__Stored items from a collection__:
•••

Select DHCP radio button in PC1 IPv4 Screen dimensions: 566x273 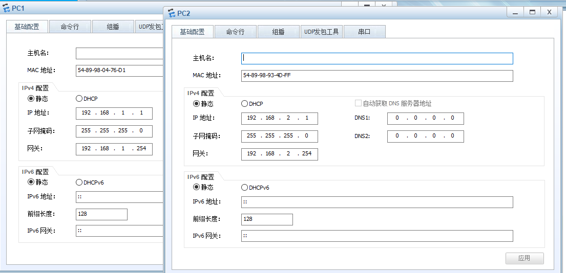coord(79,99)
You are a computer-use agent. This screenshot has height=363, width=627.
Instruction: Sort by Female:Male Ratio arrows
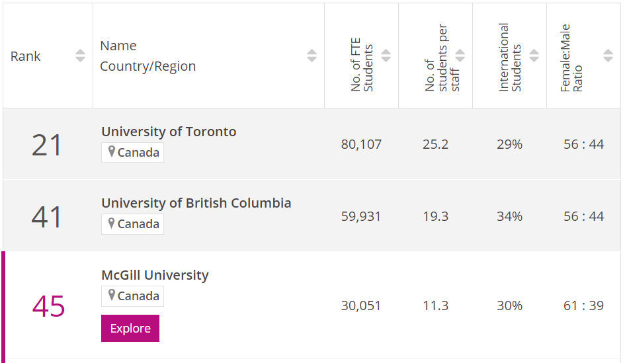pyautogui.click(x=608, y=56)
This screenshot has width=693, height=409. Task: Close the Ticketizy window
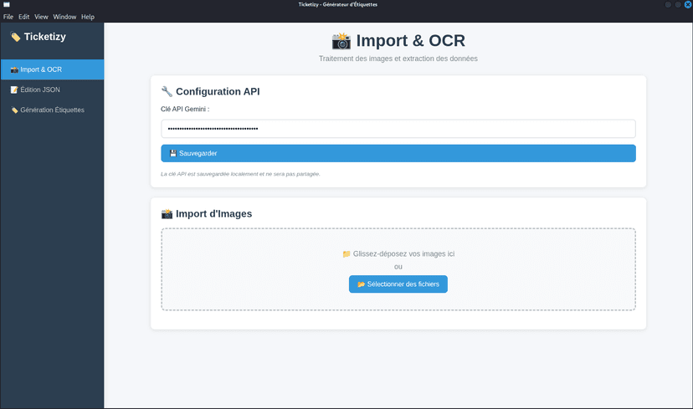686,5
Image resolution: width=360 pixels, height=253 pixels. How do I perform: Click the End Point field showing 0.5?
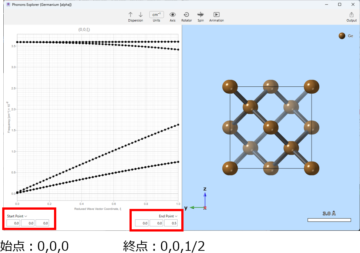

•••

__What is expected__: Output only the lines running from the line with "This screenshot has width=693, height=409." through the last line of the entries above, inclusive, with pictures excluded.

__Answer area__:
This screenshot has width=693, height=409. Task: Close the Ticketizy window
686,5
Image resolution: width=360 pixels, height=253 pixels. How do I perform: Click the End Point field showing 0.5?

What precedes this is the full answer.